Es besteht aus Dingen, die man bereits macht, Fantasien und Wünschen, die man bisher noch nicht ausprobiert hat und vielleicht auch niemals ausprobieren will - nicht alles, was in der Fantasie aufregend ist, möchte man im echten Leben erfahren -, und aus Ideen, die vielleicht in Zukunft interessant werden.

Eva Stix, Psychiaterin
Eva Stix, Psychiaterin © kk

Jedes Paar entwickelt eine gemeinsame sexuelle Geschichte, tut Dinge, die beide mögen, lässt weg, was einer der beiden nicht so mag, und verschweigt manches, was selber schambesetzt ist. Fragen Sie sich ehrlich: Wie viel Prozent Ihres sexuellen Spektrums ist Ihnen bewusst? Und wie viel Prozent kennt Ihre Frau? Sie hat nun einen ersten Schritt gemacht, sie hat sozusagen die „sexuelle Kommunikationsgrenze“ verschoben. Sie können nun entscheiden: Entweder Sie bleiben auf vertrautem Terrain und entschließen sich, besser nicht alles wissen zu wollen. Oder Sie sind neugierig und fragen.

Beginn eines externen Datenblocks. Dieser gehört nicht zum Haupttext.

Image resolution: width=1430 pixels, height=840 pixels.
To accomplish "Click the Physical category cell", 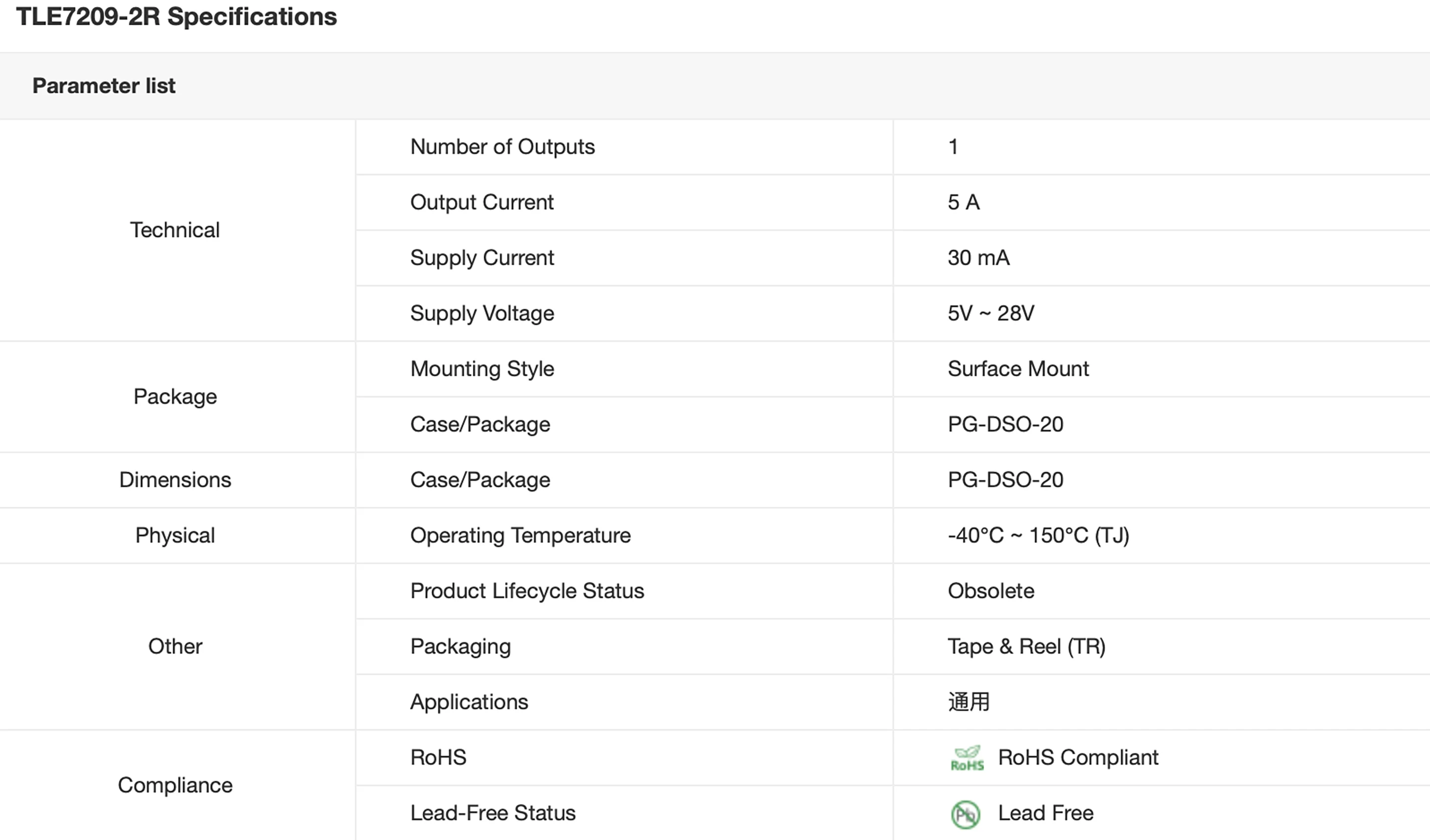I will [x=175, y=536].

Das würde nicht automatisch bedeuten, dass Sie die Fantasien Ihrer Frau umsetzen müssen. Wie auch immer Sie sich entscheiden, es wird auf jeden Fall Unterschiede im sexuellen Spektrum geben, aber genau diese Verschiedenheit lässt uns auch in langen Partnerschaften immer wieder etwas Neues entdecken.